Sunset arrived on the evening of Rosh Hashanah and it was a warm, sticky night. I closed up at the museum early and said goodbye to Sammy and then went to my apartment to shower and get dressed. While I was in the shower I heard the most amazing sound of a horn being blown in different notes and for different lengths of time. Sammy later told me that this was a shofar, a ram’s horn that is only blown for Rosh Hashanah (and Yom Kippur).
That’s when I got a knock on the door and saw Sammy, smiling, taking my hand, bringing me to the celebration. This was my first Jewish Shabbat. They lit the candles, blessed the wine and round bread called Challah This was brushed with honey to make it sweet for a sweet new year. There was also a bunch of apples that you dipped in honey and some typical Jewish food like Chicken soup and kugel, a sort of noodle casserole. You are also supposed to try one new fruit during the celebration so for the first time I had a pomegranate. Its sweet red seeds were really addictive and I finally understood how Persephone could be swayed to eat some while with Hades in the underworld. They were just so amazingly good in a way that I thought perhaps nothing could taste so good in my entire life.

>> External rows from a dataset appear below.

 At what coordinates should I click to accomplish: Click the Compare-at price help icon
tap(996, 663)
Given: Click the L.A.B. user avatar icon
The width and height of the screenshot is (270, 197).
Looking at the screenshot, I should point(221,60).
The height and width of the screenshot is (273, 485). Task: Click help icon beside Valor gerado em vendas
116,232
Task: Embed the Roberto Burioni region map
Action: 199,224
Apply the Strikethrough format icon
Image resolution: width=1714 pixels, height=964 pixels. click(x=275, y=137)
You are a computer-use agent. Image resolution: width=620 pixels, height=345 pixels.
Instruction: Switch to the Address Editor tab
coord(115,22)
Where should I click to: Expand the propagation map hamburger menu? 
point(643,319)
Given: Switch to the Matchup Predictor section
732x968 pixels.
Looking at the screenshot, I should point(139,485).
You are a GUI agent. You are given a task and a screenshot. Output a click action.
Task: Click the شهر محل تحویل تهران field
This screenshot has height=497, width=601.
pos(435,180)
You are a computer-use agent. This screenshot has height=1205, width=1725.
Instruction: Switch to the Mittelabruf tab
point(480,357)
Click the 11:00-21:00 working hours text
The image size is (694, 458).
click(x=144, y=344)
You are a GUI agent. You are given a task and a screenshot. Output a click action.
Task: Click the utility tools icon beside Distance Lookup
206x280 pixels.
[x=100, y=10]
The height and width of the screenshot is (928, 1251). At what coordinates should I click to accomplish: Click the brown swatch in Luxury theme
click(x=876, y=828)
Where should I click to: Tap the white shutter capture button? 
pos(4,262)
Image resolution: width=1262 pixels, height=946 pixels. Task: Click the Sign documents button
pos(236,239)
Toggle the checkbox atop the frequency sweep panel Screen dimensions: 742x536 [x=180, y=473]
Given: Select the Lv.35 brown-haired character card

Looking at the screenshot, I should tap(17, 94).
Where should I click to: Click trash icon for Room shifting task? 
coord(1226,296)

Sammy stayed by me the whole time, explaining things over my shoulder so that I knew what was going on. He would also interpret what was being said if it was in Hebrew. He was all too happy to do this, to be an expert and show me this holiday. I have to admit that part of it was amazing and enlightening, the connections to the harvest as if it were Thanksgiving and New Year’s celebration all rolled in one. But it also was a little isolating. Everyone else in the room knew what was going on, and though Sammy brought me to be a part of the celebration (he said it was important to not be alone on Rosh Hashanah), you could see that people were a little uncomfortable and didn’t really know what to do with me. They didn’t know how to talk to me. It was like being the club footed cousin at a wedding, everyone is nice for about two sentences and then they drift away. So in that moment I made a decision. I turned to Sammy and whispered in his ear.
“Sammy,” I said, “I want to go with you to shul tomorrow.”
He smiled and nodded. I could tell he was pleased. But it wasn’t for him, it was for me. I was going to be a part of this community for a while, and I needed these very nice people to see my face more so that they knew I was going to stick around. It was a way to establish trust, because I was living here, in this quarter, working in the museum, turning off the lights of the Synagogue. I realized that like it or not, I was a part of this community, and I needed to contribute to it more.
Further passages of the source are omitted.